Restaurants

Hen Party

by Mary Tutwiler

An award-winning gumbo incorporates stewing hen, smoked turkey neck and fresh sausage. Jarred Richard didn’t grow up cooking. His mama, Delores Richard, and grandmother, Anna Mae Hanks, did that for him. He and his brother Ben just liked to eat. But when they left Scott for college at McNeese State University, 90 minutes away, he soon found out there was a big difference between home cooking and fast food. “It was too far to drive home for dinner every night,” he says. That’s when he picked up a black iron pot and a wooden spoon.

“I had a passion for Cajun food,” Jared says, “and I got a few tips from mama.” From there on, it was trial and error. He got a lot of practice feeding his brother, and after he graduated, a large family in Scott and Duson that would come over to see what Jared was cooking. These days cooking is his hobby, and he tries out all sorts of recipes for friends he invites over. His dinner table seats a dozen, and it’s rare that a seat is empty.

In 2007, when he was 29, he beat out some seasoned cooks, winning first place in the Black Pot Cookoff with a rabbit sauce piquant. This year he decided to enter again, but rather than duplicate his gold medal entry, he came up with an entirely different dish: hen and smoked turkey neck gumbo. Jared took the top honor again with his gumbo, enjoying the irony surrounding his latest win. In 2007 he had the only rabbit entry, but this year there were several rabbit dishes. “It made me feel good, that I could win with something like hen,” he says.

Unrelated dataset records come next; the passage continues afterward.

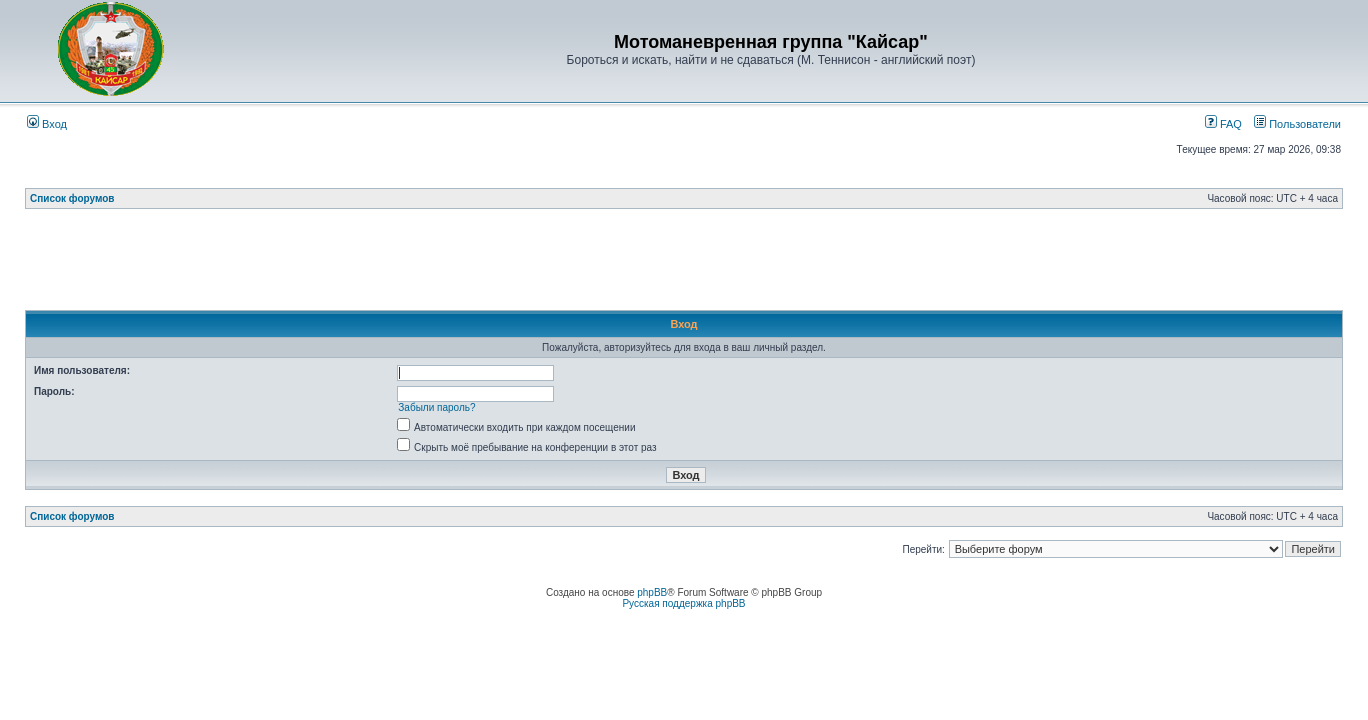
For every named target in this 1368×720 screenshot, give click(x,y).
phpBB (652, 592)
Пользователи (1297, 124)
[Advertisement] (684, 265)
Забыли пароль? (436, 407)
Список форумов (72, 198)
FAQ (1223, 124)
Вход (47, 124)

At the Black Pot Cookoff, stews and fricassees are pitted against gumbos in a single category. The competition is stiff, smothered dishes filled with highly-flavored game competing against domestic yard birds. It takes an experienced hand with seasoning as well as skill in cooking in black cast iron over an open fire to pull off a victory.

I’ve been one of the judges since the festival’s inception three years ago, along with Chef Pat Mould and cook extraordinaire Rick Guidry. Jared’s gumbo was the first entry we tasted this year. Yes, we have a point system, and no, we have no idea whose entries we’re tasting, but I do have to say we were all blown away immediately by the gumbo. When we totaled our scores, none of us was surprised that it won.

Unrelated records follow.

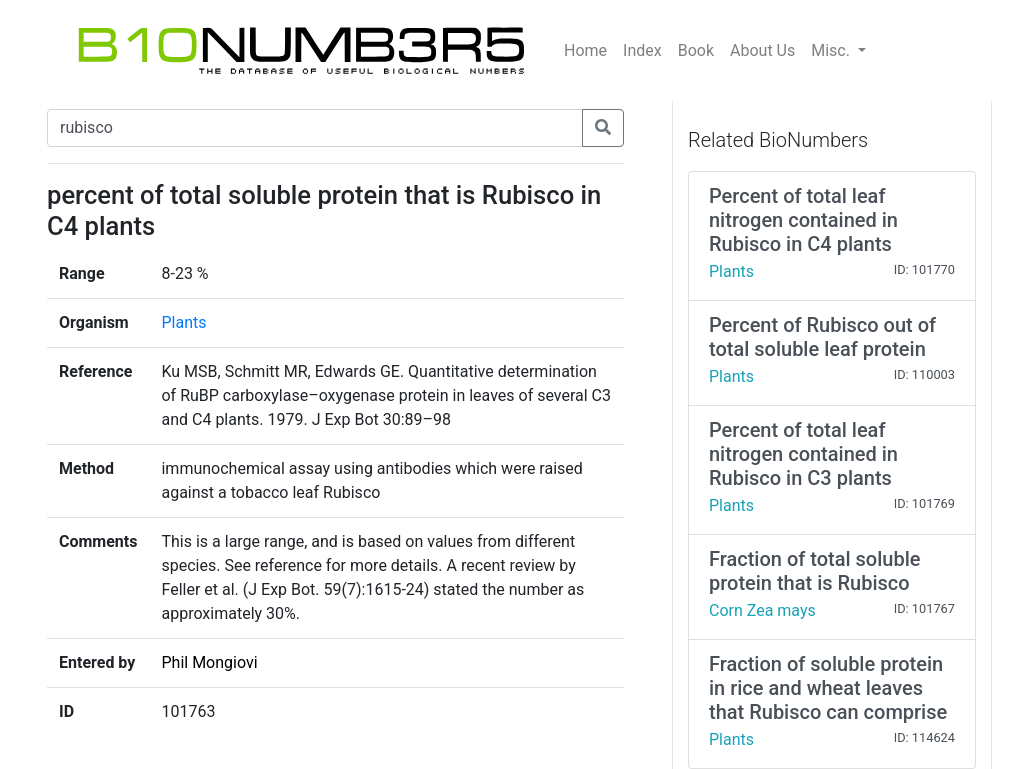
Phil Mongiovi (209, 662)
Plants (183, 322)
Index (642, 50)
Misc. (832, 50)
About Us (762, 50)
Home (585, 50)
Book (696, 50)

Jared shared the recipe with The Independent Weekly. Every good cook has a favorite butcher, and he likes his home town market, Early’s in Scott. In addition to stewing hens, Early’s keeps smoked turkey necks and wings on its shelves, and Jared uses its house seasoning (which I think is one of the keys to this award-winning gumbo).

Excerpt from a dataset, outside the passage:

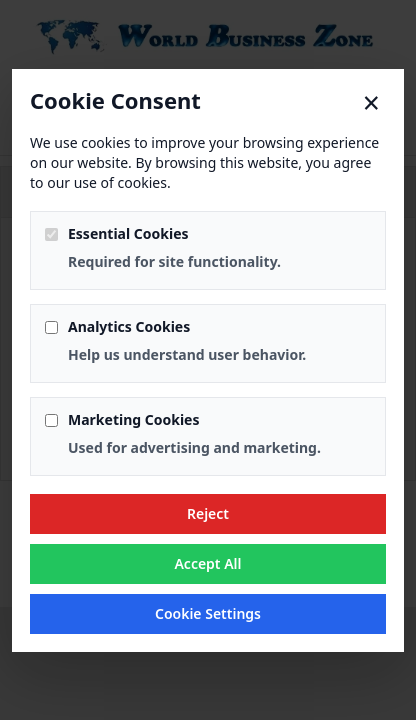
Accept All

I took the recipe home and gave it a test drive in an ordinary pot on an ordinary stove. What you will find is that it’s made with a medium roux, which gives it a nice nutty flavor, very different from the coffee-colored roux of dark Cajun gumbos. The hen contributes depth, and the smoked turkey adds both flavor and a textural element. It has, in foodie terms, a nice creamy mouth feel not unlike the realm of turkey gravy, its close cousin. Jared recommends serving it with rice. I opted for homemade potato salad. Chacun à son goût.

Hen & Smoked Turkey Neck Gumbo

For the roux, 3/4 cup flour, 3/4 cup vegetable oil

2 large onions cut-up

2 bay leaves

1 can chicken broth

1 hen cut-up & well seasoned with Early’s Cajun seasoning

1 pound smoked turkey necks

1 pound hot fresh sausage, cut up

1 bunch green onion tops

Make a medium brown roux with the flour and oil. Add the onions and bay leaves and stir for about 10 minutes, until wilted and starting to brown. Add the chicken broth, stirring to incorporate, then slowly add about 4 cups of water, to make a soupy broth. Add all the meat, then add enough water to cover. Simmer for about 2 hours. Add water as needed. When the hen starts to get tender and fall off the bone, take the gumbo off the fire. Remove meat. Discard bones and skin. Skim off fat, add sliced green onion tops and return meat to pot. Simmer for 5 minutes. Check seasoning. Serve with rice.